For the rest of the 2019-24 Parliament, Downing Street mercilessly hammered home the message that the PM was the man who had kept the political system’s promise to the electorate. In a world of spice and conmen, here was a reliable workman who delivered for “his” people and the places where they lived.
Again, the wonks in the Westminster village said Johnson’s record on his primary challenge, narrowing the productivity gap between the south-east of England and the rest of the UK, was mixed. In his early days, he forced the Treasury to replace its “Green Book” rules that funneled public investment towards the south-east (because that’s where the biggest, quickest returns came) and cheerily borrowed billions to fund “quick win” transport upgrades (bypasses and bridges) that made driving around much of the Midlands and the North just a little more pleasant. Not transformative, perhaps, but was that surprising for a problem 50 years in the making?
Politically, Johnson surprised some by working well with Labour mayors in Manchester and Sheffield, inviting them to attend Cabinet committees as part of a strategy some likened to Gordon Brown’s “Government of All the Talents” schtick.
He even signaled he was prepared to talk about devolving more power to the English regions (“Every town should be a powerhouse”) but progress towards that goal was derailed by the Scots. They voted for independence by — what else? — 52% to 48%. For a time, the vote looked like capsizing the Johnson premiership, but his quick move to argue strongly that Scotland should not return MPs at the next general election framed the debate and captured the imagination of many of “his” voters.
At that election, the flag of St George was displayed at every Johnson rally. The man himself said he was “sad to see our Scottish friends go” but “determined to seize the opportunity to let England be heard properly at last”.
And, in an election that became a fight about who was best attuned to the English, Johnson vs Thornberry wasn’t really much of a contest. Newspaper columnists talking about “English nationalism” couldn’t dent the appeal of Johnson’s New Conservatives. The party won a higher share of the BAME vote than ever before, vindication for Johnson’s insistence that the election and the end of the Union were a chance to build a new idea of “England for all”.
Having survived and even mastered such events, what could possibly bring down England’s champion?
The downfall, of course, had its roots in Brexit, and the trade freedom it delivered. Getting a really significant trade deal with the US became the prime focus of British trade and even foreign policy, but it did not come quickly. The re-elected President Trump, to the surprise of precisely no-one, proved less generous in negotiation than he had sounded before formal talks began. When Congress got involved, the talks got all the more painful.
And then, the real trouble started. The 2024 general election was followed by a more surprising outcome: the election of President Donald Trump — Jnr. And his running mate, Donald J Trump. Having failed to strike out the 22nd Amendment limiting a president to two terms, the Trumps decided to go around it, having noted that the amendment was, to say the least, ambiguous about what happens if a two-term president is then elected VP.

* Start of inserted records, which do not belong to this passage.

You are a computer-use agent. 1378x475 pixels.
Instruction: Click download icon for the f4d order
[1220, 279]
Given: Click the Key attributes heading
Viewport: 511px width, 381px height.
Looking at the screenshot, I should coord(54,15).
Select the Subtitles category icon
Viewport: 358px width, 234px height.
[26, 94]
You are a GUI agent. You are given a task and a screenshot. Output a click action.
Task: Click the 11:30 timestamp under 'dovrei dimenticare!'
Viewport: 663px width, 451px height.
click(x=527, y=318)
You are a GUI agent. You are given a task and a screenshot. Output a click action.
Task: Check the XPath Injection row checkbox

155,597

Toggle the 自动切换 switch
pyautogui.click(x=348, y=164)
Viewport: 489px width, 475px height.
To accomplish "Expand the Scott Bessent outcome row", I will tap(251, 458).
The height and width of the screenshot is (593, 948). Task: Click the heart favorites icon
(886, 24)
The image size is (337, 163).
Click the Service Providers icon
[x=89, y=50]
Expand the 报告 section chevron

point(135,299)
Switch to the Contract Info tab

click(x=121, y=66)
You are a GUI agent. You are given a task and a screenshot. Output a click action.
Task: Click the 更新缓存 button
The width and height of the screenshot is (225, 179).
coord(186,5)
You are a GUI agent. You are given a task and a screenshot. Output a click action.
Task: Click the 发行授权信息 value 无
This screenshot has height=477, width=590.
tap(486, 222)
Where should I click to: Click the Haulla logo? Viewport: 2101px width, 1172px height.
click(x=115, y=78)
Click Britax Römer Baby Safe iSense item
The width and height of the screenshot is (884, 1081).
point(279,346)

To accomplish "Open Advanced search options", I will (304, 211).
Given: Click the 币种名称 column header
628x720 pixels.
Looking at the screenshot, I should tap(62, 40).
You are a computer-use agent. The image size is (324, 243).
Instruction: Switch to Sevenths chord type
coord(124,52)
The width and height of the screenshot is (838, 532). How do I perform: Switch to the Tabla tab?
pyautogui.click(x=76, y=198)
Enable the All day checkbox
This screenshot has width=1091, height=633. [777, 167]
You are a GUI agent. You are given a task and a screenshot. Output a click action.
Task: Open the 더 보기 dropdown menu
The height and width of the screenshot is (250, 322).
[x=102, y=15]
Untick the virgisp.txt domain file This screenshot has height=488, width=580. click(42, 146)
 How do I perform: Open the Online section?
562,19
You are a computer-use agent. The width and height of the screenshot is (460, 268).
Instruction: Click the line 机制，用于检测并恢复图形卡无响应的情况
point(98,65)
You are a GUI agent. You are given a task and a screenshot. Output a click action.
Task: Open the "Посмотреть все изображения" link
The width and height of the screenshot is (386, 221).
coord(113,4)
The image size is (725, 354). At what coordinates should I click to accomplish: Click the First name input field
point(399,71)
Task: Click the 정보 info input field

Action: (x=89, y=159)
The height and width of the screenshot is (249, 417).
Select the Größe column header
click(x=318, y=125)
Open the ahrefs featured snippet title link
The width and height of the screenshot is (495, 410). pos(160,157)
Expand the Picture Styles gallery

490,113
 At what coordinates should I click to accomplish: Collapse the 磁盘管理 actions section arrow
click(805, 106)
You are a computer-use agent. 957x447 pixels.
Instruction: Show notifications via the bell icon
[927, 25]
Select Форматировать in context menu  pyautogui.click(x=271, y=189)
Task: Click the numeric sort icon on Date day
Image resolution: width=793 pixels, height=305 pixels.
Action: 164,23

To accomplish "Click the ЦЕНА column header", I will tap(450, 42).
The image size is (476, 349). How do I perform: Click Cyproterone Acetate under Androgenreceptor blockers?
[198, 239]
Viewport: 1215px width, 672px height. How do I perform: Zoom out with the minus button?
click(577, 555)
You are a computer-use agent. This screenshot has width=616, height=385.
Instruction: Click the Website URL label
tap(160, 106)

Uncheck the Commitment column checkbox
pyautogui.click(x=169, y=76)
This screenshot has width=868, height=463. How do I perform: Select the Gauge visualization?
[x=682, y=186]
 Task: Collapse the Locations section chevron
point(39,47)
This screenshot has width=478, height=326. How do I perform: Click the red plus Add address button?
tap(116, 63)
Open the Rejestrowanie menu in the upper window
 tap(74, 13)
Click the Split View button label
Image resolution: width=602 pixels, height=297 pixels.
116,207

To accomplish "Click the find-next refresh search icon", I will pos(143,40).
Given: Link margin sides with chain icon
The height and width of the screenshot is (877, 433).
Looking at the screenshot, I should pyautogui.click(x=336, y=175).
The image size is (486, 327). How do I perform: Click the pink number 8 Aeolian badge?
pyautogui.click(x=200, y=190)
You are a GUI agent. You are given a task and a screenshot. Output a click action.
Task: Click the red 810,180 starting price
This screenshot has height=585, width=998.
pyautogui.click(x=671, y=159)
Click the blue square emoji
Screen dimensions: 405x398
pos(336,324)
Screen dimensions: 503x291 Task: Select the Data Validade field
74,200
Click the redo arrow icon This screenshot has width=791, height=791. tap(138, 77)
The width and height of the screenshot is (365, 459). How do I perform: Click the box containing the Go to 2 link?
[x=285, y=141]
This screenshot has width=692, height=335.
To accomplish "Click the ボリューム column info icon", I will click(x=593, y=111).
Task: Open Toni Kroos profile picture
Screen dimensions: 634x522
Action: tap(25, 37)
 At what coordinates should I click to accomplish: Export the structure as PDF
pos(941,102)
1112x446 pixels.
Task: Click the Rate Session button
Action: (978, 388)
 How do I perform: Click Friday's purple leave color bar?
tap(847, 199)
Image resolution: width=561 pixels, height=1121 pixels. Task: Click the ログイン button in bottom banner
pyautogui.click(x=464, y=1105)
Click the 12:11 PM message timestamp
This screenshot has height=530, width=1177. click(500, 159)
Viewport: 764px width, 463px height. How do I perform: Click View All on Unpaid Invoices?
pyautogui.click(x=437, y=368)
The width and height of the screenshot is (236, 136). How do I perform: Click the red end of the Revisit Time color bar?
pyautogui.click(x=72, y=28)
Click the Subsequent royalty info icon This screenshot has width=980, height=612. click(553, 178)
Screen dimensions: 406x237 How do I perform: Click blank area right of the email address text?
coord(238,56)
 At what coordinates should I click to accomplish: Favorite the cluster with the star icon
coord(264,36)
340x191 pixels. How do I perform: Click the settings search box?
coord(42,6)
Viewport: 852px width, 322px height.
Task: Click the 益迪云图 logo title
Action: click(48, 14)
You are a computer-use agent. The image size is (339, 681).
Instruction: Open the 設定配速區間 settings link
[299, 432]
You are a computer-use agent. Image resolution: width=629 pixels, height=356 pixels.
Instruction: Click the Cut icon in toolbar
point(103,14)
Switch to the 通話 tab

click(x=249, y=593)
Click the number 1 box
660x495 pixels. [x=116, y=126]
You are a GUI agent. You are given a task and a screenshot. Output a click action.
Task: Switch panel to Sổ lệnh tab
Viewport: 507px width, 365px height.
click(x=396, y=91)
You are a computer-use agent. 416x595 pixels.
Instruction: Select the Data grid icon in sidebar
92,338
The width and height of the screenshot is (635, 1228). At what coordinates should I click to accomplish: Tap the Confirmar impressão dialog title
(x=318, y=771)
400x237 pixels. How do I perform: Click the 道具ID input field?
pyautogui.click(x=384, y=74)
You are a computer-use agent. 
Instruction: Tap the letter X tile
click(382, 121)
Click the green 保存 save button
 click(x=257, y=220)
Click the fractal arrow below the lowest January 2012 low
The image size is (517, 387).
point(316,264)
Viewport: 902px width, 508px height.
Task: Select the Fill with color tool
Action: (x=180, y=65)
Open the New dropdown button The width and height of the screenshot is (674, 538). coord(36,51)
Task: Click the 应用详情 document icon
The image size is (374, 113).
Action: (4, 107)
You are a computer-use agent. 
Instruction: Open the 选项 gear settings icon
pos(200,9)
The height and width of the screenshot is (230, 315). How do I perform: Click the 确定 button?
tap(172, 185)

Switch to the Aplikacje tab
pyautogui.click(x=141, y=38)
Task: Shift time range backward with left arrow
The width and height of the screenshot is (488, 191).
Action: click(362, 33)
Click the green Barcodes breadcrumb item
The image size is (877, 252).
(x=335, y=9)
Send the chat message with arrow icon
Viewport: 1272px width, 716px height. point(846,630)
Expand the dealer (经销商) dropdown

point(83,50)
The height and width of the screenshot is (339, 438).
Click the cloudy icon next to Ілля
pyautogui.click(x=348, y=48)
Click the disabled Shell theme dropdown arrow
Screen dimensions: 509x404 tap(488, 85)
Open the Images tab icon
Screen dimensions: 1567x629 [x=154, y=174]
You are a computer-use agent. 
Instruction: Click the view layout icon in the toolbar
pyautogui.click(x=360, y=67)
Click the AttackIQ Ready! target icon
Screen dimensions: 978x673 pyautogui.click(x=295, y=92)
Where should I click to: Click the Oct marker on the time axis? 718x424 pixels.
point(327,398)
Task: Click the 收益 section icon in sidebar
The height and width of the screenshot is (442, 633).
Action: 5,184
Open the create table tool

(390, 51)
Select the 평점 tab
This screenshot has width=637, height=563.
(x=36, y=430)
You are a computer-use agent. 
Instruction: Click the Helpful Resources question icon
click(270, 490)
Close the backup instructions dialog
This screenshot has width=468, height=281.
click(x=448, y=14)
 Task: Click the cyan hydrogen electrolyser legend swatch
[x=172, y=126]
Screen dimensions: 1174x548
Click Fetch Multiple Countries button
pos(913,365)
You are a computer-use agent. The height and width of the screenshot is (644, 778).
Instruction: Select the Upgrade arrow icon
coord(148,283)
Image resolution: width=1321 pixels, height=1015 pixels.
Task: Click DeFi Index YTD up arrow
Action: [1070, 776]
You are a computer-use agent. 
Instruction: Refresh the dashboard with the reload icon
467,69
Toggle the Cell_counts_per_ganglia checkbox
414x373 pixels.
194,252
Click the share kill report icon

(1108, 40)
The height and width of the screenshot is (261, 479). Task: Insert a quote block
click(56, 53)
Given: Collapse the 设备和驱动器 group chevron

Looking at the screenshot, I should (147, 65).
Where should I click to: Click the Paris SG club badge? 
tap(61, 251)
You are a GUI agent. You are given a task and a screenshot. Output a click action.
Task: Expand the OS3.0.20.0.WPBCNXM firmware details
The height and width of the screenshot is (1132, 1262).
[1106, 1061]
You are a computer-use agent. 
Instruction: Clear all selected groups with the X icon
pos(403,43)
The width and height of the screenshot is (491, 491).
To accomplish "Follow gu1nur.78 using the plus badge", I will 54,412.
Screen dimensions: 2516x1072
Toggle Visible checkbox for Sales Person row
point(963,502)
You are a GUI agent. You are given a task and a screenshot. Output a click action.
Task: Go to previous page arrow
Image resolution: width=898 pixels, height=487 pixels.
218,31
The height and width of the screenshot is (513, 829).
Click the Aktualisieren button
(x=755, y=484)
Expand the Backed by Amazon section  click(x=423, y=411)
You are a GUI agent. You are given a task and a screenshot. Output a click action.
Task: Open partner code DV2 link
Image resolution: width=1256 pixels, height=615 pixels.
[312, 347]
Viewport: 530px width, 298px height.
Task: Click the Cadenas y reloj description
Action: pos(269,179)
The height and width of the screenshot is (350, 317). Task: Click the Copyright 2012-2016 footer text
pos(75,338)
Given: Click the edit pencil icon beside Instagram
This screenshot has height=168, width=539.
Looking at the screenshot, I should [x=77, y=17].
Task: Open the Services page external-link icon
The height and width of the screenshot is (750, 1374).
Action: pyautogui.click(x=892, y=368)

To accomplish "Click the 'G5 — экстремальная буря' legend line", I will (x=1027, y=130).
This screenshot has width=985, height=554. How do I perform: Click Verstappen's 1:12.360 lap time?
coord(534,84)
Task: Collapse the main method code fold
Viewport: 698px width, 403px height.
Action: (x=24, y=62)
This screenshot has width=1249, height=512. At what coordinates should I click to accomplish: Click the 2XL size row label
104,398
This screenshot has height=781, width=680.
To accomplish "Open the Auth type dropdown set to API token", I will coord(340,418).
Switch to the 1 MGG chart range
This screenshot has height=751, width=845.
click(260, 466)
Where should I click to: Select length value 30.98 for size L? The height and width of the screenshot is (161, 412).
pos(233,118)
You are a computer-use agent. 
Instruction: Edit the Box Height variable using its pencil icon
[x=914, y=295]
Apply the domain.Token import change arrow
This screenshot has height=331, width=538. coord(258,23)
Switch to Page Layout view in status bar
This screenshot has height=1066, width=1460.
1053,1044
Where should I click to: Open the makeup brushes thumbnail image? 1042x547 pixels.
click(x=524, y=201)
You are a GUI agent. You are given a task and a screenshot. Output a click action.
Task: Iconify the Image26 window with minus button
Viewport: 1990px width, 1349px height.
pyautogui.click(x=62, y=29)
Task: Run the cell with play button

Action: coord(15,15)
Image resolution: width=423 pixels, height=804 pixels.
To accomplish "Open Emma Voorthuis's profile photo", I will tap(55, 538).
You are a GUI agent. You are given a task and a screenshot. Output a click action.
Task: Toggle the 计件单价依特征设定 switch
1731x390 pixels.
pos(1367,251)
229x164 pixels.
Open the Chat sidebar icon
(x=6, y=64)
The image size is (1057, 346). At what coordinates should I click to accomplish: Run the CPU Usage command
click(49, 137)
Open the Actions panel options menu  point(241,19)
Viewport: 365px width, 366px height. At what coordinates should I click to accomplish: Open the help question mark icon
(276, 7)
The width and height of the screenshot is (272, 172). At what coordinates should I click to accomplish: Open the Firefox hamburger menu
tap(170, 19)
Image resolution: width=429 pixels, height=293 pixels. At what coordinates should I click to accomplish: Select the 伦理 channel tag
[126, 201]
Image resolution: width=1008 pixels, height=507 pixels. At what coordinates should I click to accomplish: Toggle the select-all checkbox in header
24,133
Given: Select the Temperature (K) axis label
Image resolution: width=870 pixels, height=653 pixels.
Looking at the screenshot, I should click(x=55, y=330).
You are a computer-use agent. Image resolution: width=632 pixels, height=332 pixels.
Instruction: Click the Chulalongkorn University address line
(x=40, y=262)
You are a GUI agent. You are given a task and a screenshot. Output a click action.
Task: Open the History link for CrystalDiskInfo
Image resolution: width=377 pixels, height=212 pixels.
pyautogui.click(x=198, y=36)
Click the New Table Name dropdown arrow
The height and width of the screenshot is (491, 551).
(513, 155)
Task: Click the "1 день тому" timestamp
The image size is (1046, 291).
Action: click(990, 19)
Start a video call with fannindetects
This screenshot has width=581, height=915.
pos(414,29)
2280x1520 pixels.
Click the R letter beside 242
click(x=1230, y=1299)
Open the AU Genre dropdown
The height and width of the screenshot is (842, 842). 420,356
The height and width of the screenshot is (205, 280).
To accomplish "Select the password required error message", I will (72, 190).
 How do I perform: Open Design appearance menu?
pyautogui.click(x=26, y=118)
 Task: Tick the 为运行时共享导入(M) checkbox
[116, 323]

And the third act of the Trump drama shook the world, escalating the simmering trade war with China to boiling point. And that meant some harsh choices for US allies. As the younger Trump put to Johnson at a meeting in early 2028: “We’re in a fight and you’re either with us or against us.”
In practical terms, that eventually boiled down to a simple choice for Johnson and what remained of the UK: impose “punitive” tariffs on China, or accept that there would be no US trade deal and quite possibly no trade of any sort, since the US would apply tariffs to English goods and services.
Given the scale of Chinese trade and investment with the UK by the later days of the 2020s, this was no small choice. A leaked UK Joint Intelligence Committee assessment that Chinese “non-state actors” acting at the direction of Beijing could “cripple” the UK’s communications network and wider economy “within 24 hours” sharpened the choice to a razor’s edge.
And this is how we leave Boris Johnson, preparing to end a decade in power with a bit of valedictory oratory on the parched yellow grass of Downing Street. The leader of a nation that was smaller yet prouder than when he found it, and about to make a choice he made possible: between two global trade superpowers for whom most voters held little affection. It is also a nation consumed with a new debate over the next question that followed from that harsh choice: whether or not to seek to rejoin the European Union.
“Glad some other bugger has to sort that one out,” the departing PM muttered to his faithful dog as they stepped out into the gardens.